The sweep in the women’s 100 metres, only the second in any Olympic track event, Veronica Cambell-Brown’s 200 metres defence and Bolt’s three gold medals and three world records, a record in itself, provide conclusive proof.
Listen to the Jamaica quartet and it seems their secret was in getting up late, tucking into a burger and having a laugh on the back of minimal practice. Britain do things differently, albeit the absence of four runners with frightening pace means they have to.

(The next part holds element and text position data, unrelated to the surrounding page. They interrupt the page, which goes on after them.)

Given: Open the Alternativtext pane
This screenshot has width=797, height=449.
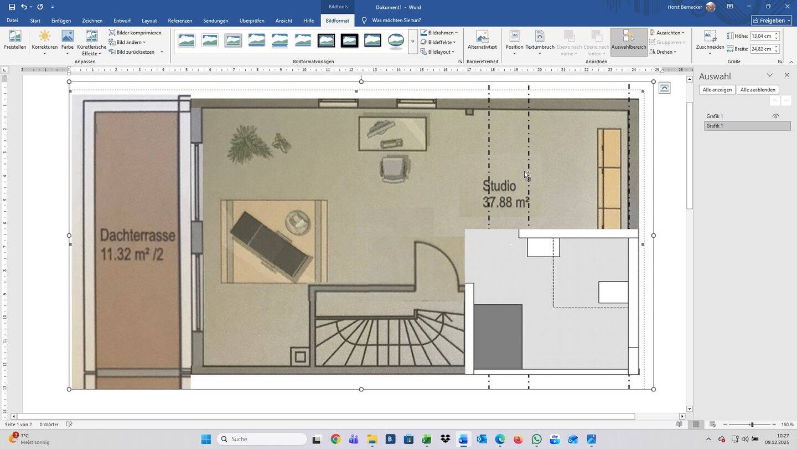Looking at the screenshot, I should coord(482,40).
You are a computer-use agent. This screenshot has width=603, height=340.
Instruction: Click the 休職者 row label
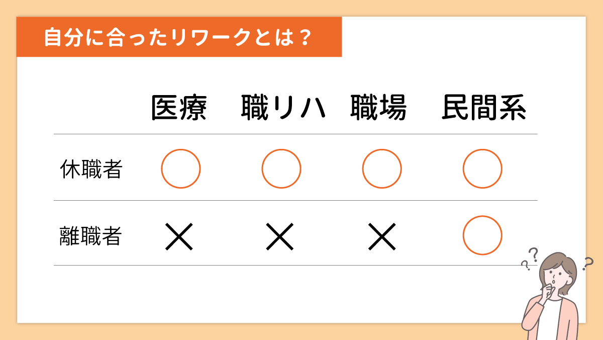[x=91, y=169]

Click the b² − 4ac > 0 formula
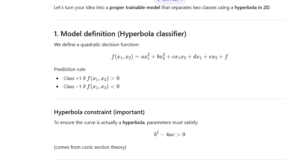point(169,134)
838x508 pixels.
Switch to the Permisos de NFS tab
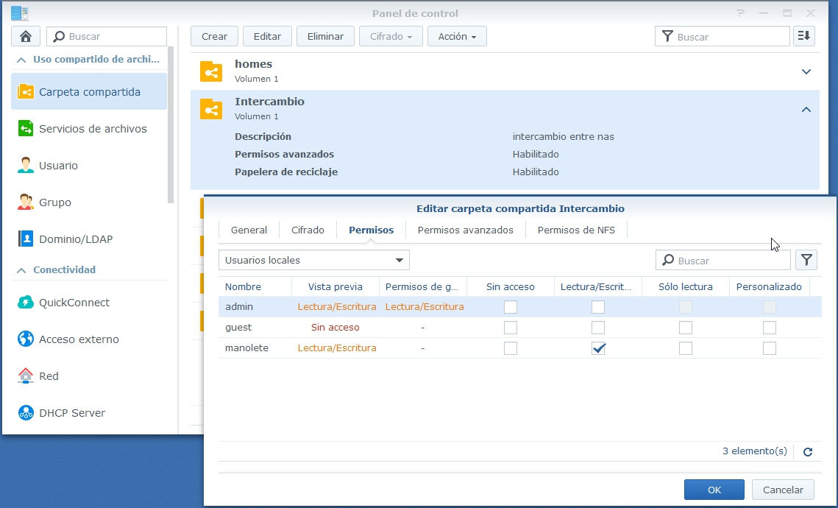click(576, 230)
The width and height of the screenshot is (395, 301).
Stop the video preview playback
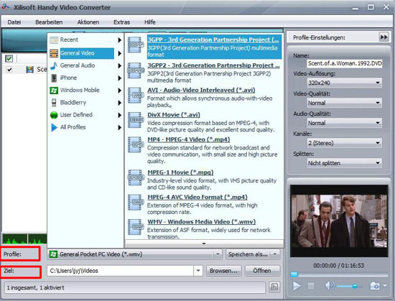(311, 286)
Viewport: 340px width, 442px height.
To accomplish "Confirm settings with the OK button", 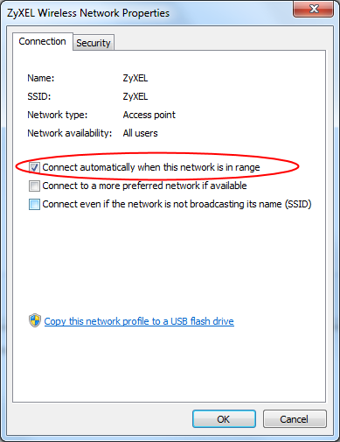I will click(x=224, y=419).
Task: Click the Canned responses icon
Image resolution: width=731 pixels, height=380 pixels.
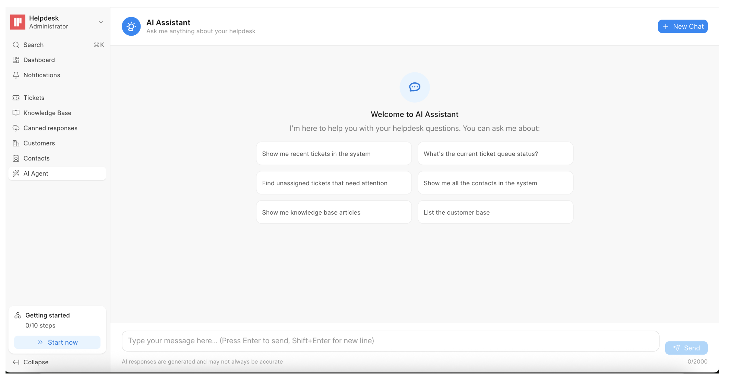Action: click(16, 128)
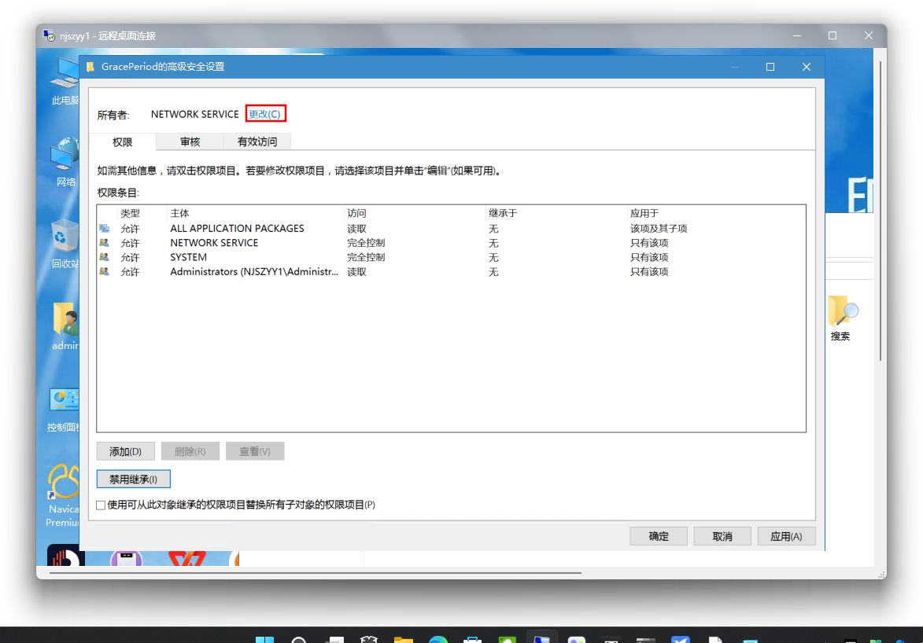The image size is (923, 643).
Task: Click the 主体 column header
Action: [179, 213]
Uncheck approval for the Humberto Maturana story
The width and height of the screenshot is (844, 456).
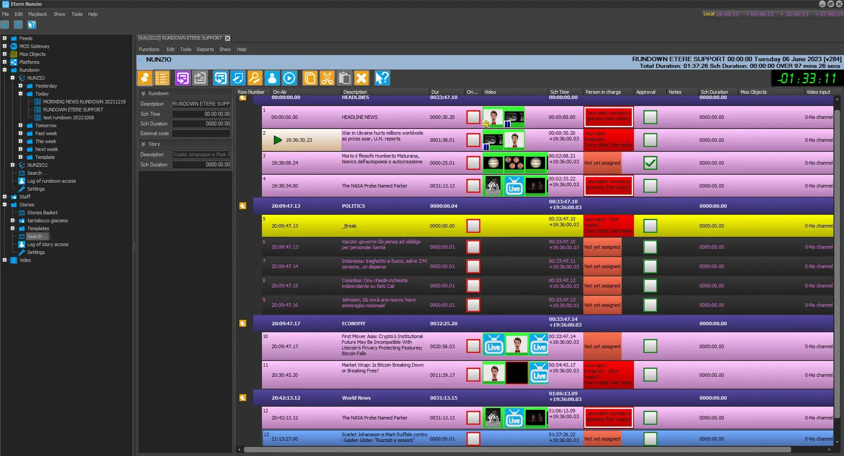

When push came to shove, and much has been made of the £150,000-a-year investment into the relay, technical detail and push pass, Freeman was left clutching air. Douglas, the bright young thing of British sprinting, roared up behind Freeman, the third member of the team, but failed to hand on the baton. “I called ‘Hand’ to Emily,” she said. “There was a good distance between us but the timing was out. I have never experienced that, clashing and colliding.” Britain put in a protest under rule 163.2 because they felt that Sherone Simpson had run out of lane and into Douglas. Had the protest been upheld, the race could have been rerun. But it was not. Jamaica bowed out in chaos too, Simpson using the baton as a back-scratcher for Kerron Stewart. “The moment I went to put the baton in, I knew it was not going to,” Douglas said. “I shouted stop. I saw the end of the box. It was too late.”
To compound the misery for Britain, the final was won by Russia, their nearest rivals in the overall medals table.
Jade Johnson was seventh in the long jump final and departed with some acidic comments on the winner, one-time doping offender Maurren Higa Maggi, of Brazil. “I was hoping anyone would beat her,” she said. Tirunesh Dibaba, of Ethiopia, completed the 10,000 metres and 5,000 metres double, while Britain have more relay chances today in the 4 x 400 metres. The women squeaked through their heat and the men were fastest qualifiers, Martyn Rooney even show-boating down the home straight, no doubt to the chagrin of Rogge.
The Jamaicans seemed almost amused by Rogge’s remarks about Bolt’s postrace antics. “Why criticise him?” Powell asked. “The USA used to do things. Nobody criticised them.”
Nobody else is criticising Bolt as he writes his name into the history books and out of Debrett’s.